Il tecnico giallorosso analizza la sconfitta del “Penzo”: “Loro hanno qualcosa in più, ma noi siamo stati troppo timidi. L’espulsione e i gol regalati hanno reso tutto impossibile. Il mercato? Se ne occupa la società”
Non cerca alibi, Alberto Aquilani. Al termine della sfida del “Penzo”, che ha visto il Catanzaro uscire sconfitto per 3-1 contro il Venezia, il tecnico giallorosso si presenta in sala stampa con la solita onestà intellettuale. Analizza il divario tecnico, riconosce i meriti dell’avversario, ma punta il dito contro quelle ingenuità che, contro una corazzata costruita per la Serie A, si pagano a carissimo prezzo.
“Venezia superiore, ma ci è mancata personalità”
L’analisi parte dalla forza dell’avversario, senza però nascondere qualche difetto di approccio delle Aquile. “Oggi è stata una partita difficile e lo sapevamo”, esordisce Aquilani. “Il Venezia ha qualcosa in più rispetto a tutti, non solo a noi. Nonostante questo, credo che siamo rimasti bene in partita per lunghi tratti. Tuttavia, ci è mancata un po’ di pulizia tecnica e di qualità nelle giocate. Siamo stati un po’ troppo timidi”.

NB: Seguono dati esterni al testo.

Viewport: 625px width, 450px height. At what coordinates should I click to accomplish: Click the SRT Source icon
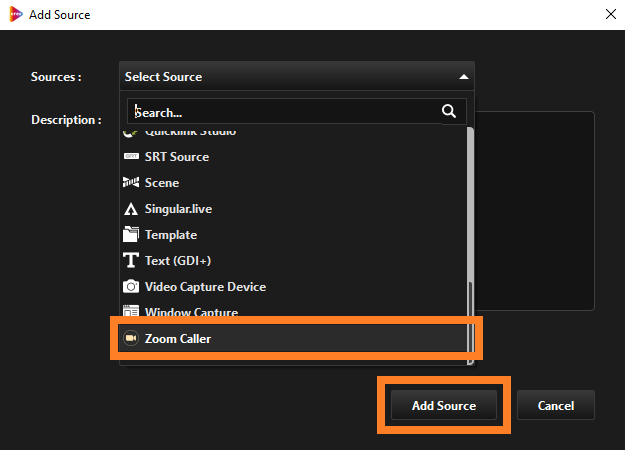(131, 157)
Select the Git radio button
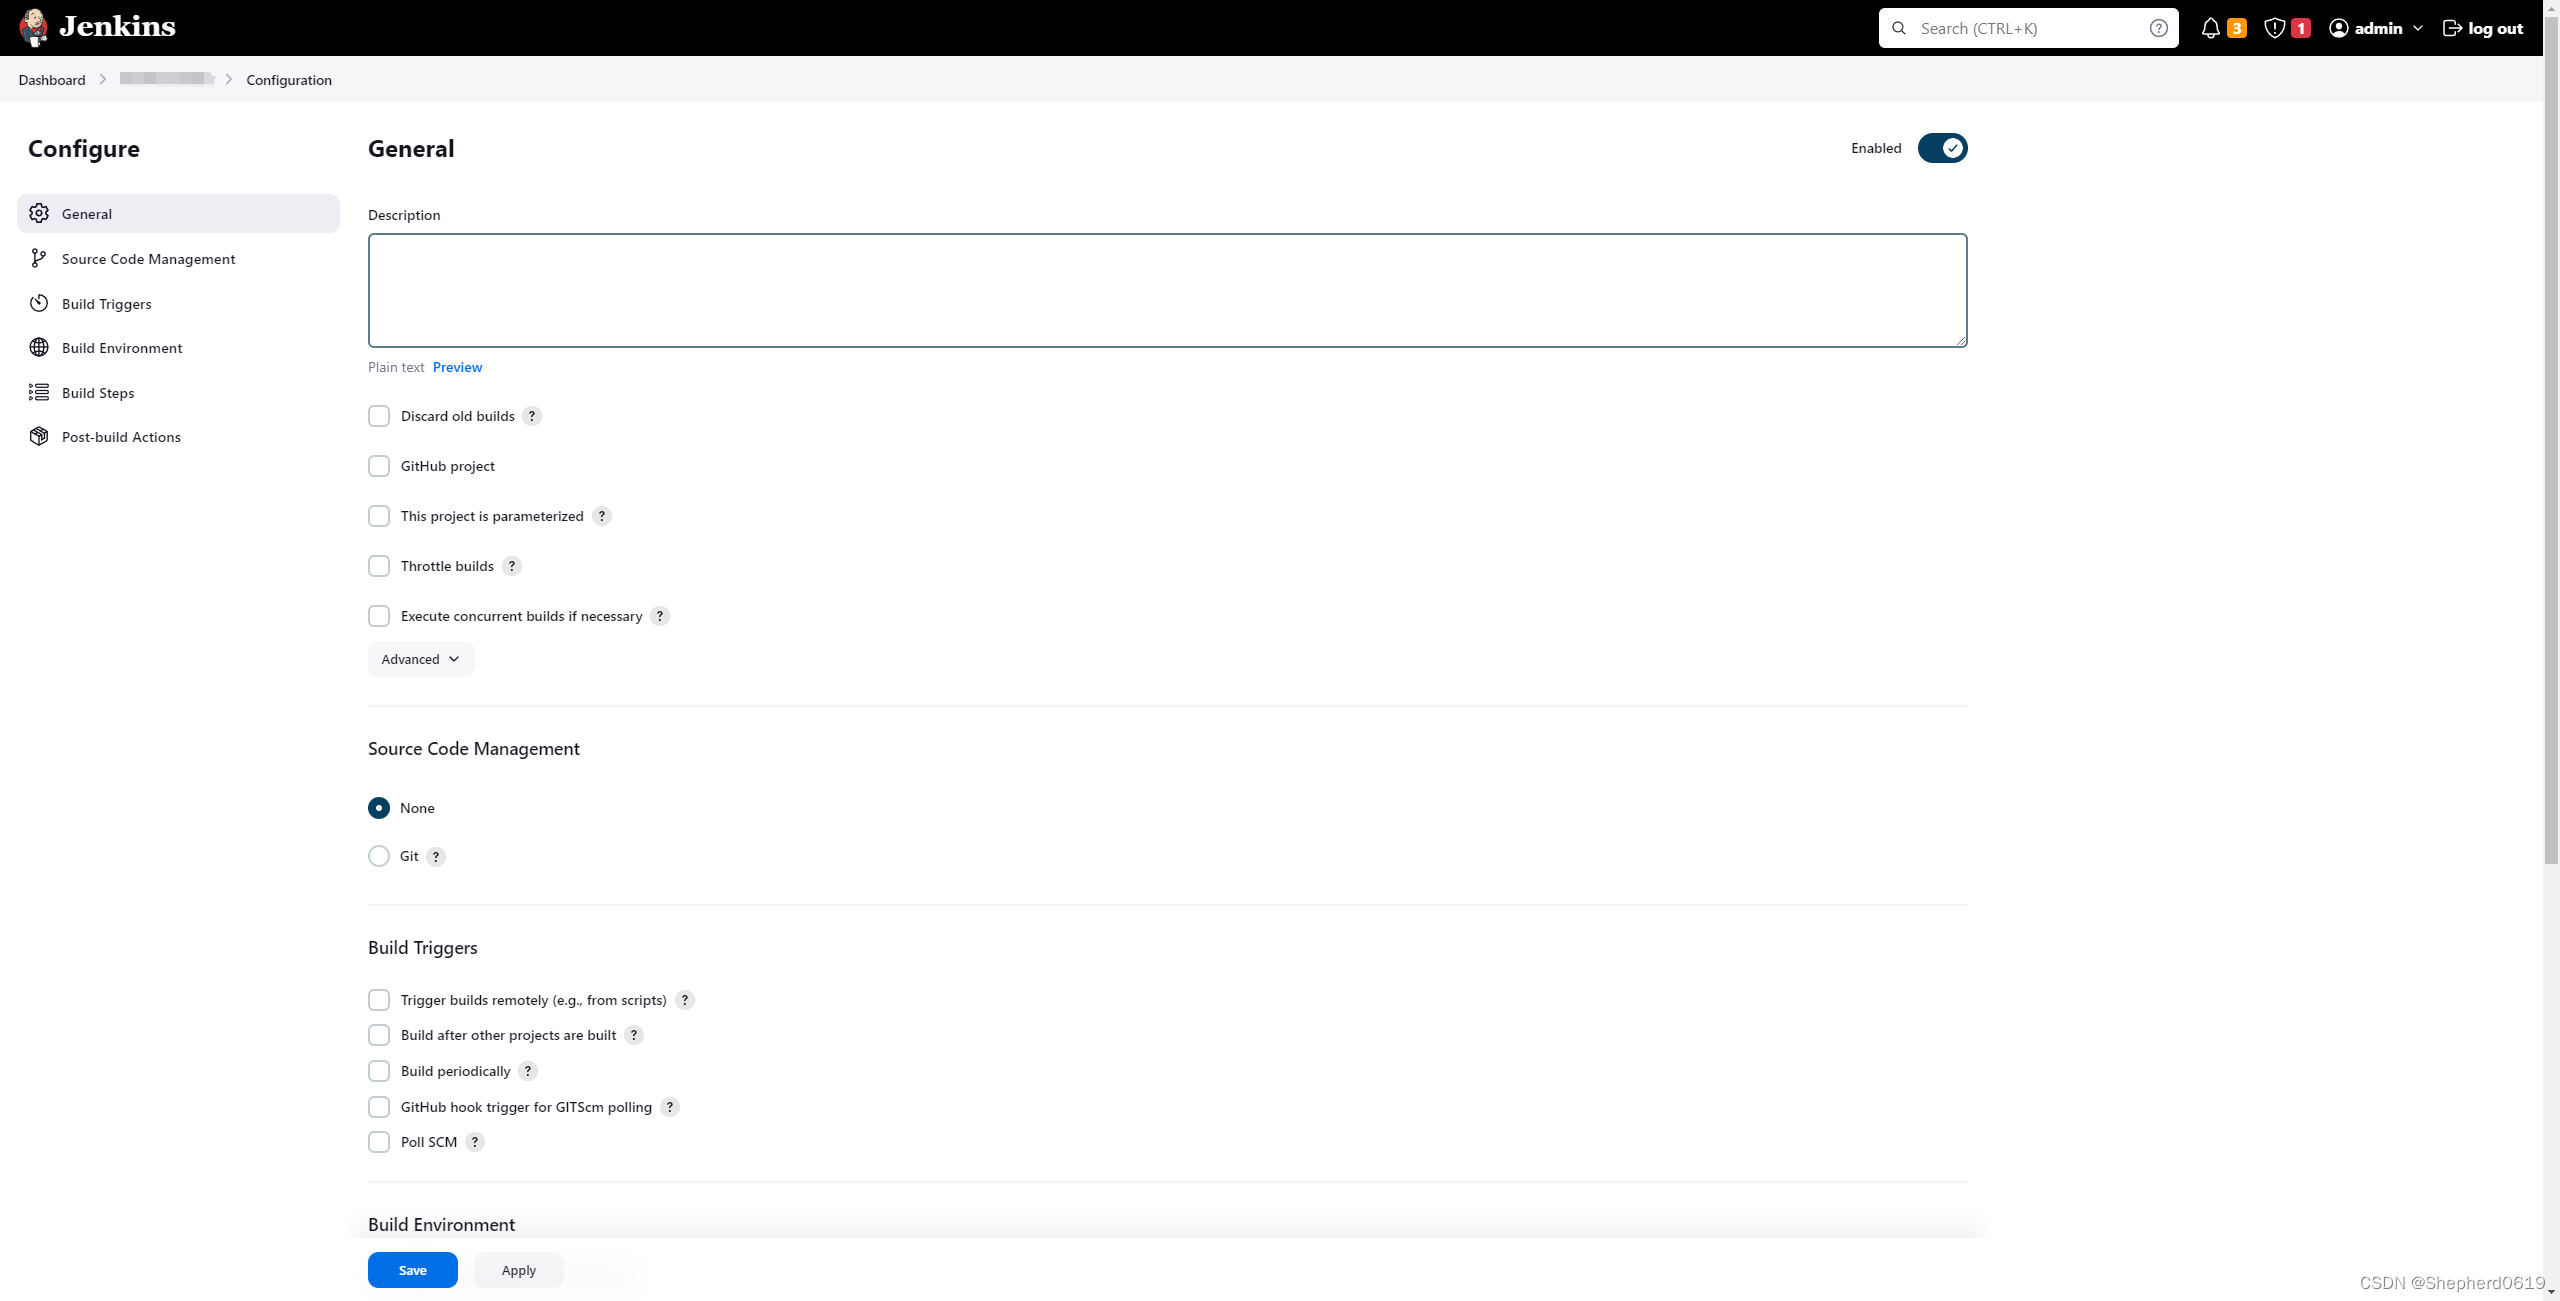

Secondo il mister, queste sfide, seppur dolorose nel risultato, sono tappe necessarie nel percorso di maturazione: “Sono partite che servono per crescere, gare in cui i ragazzi si rendono conto di cosa significhi affrontare squadre di questo livello e come bisogna approcciarle”.
Il rammarico: “In 10 e regalando gol diventa impossibile”
Il vero rammarico del tecnico non risiede tanto nella sconfitta in sé, quanto nel modo in cui è maturata, complici l’inferiorità numerica (rosso a Verrengia) e gli errori dei singoli. “Torniamo a casa con zero punti e c’è rammarico”, ammette Aquilani. “Se già in undici fai fatica contro di loro, in dieci diventa difficilissimo. Se poi regali due gol, allora diventa impossibile. Non ci possiamo permettere certe leggerezze contro queste squadre, perché ti puniscono subito”. Il riferimento è chiaro: la prestazione c’è stata, ma gli episodi negativi sono stati auto-inflitti.
Obiettivi diversi e parentesi mercato
Aquilani tiene poi a precisare le diverse prospettive delle due compagini, allontanando paragoni ingenerosi. “Noi non dobbiamo paragonarci a realtà come il Venezia: con i loro obiettivi non c’entriamo nulla. Questo è un campionato strano, dove tutti possono competere con tutti, ma per vincere alla fine serve quel qualcosa in più che loro hanno”.
Inevitabile una domanda sul calciomercato, con la sessione invernale nel vivo, ma il tecnico glissa con eleganza: “Il mercato non mi interessa, se ne occupa la società. Io penso ad allenare, ma se ci saranno opportunità per migliorare la rosa le coglieremo sicuramente”.
“Testa alta e avanti”
La chiosa finale è un messaggio di incoraggiamento al gruppo, per evitare contraccolpi psicologici dopo la seconda sconfitta consecutiva. “Sono soddisfatto della crescita generale e dei miglioramenti che vedo quotidianamente”, conclude il mister. “Il risultato di oggi è stato determinato da errori individuali, non di sistema. Ai ragazzi dico di mantenere la testa alta e continuare a credere in quello che fanno. Sappiamo che ci sono aree in cui migliorare e lavoreremo su quelle”.